**What needs to be done**
Lay out the data from its first line through the line containing "[x=791, y=18]" as a Markdown table with the columns Row and Line, one numbered row per line, skipping any blank lines.

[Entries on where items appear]
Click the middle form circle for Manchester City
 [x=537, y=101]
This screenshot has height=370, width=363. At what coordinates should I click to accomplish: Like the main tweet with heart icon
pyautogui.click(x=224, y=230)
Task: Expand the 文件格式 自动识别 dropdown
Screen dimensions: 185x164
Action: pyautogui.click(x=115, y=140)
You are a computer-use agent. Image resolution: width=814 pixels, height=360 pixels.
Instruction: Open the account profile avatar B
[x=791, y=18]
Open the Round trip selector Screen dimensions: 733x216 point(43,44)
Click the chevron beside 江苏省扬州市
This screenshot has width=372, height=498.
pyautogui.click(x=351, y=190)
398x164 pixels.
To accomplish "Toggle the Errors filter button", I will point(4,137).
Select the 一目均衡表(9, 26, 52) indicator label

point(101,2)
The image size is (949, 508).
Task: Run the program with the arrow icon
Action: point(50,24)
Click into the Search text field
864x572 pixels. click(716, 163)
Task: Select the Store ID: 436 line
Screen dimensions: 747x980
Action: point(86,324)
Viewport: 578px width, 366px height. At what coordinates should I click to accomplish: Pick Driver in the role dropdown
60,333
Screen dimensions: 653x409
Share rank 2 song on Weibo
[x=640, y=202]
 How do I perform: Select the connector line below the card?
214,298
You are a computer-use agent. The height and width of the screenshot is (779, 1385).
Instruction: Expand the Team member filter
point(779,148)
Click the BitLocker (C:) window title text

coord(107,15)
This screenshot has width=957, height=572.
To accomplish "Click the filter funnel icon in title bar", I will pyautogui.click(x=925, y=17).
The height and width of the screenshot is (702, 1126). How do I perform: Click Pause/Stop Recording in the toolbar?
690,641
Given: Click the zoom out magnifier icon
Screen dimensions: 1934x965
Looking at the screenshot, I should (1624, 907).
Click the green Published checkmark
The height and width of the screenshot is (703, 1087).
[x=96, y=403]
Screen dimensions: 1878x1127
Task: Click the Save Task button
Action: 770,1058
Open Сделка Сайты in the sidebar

**Problem solution**
| Row | Line |
|---|---|
| 1 | Click the middle form circle for Manchester City |
| 2 |  [x=537, y=101] |
| 3 | This screenshot has height=370, width=363. At what coordinates should I click to accomplish: Like the main tweet with heart icon |
| 4 | pyautogui.click(x=224, y=230) |
| 5 | Task: Expand the 文件格式 自动识别 dropdown |
| 6 | Screen dimensions: 185x164 |
| 7 | Action: pyautogui.click(x=115, y=140) |
| 8 | You are a computer-use agent. Image resolution: width=814 pixels, height=360 pixels. |
| 9 | Instruction: Open the account profile avatar B |
| 10 | [x=791, y=18] |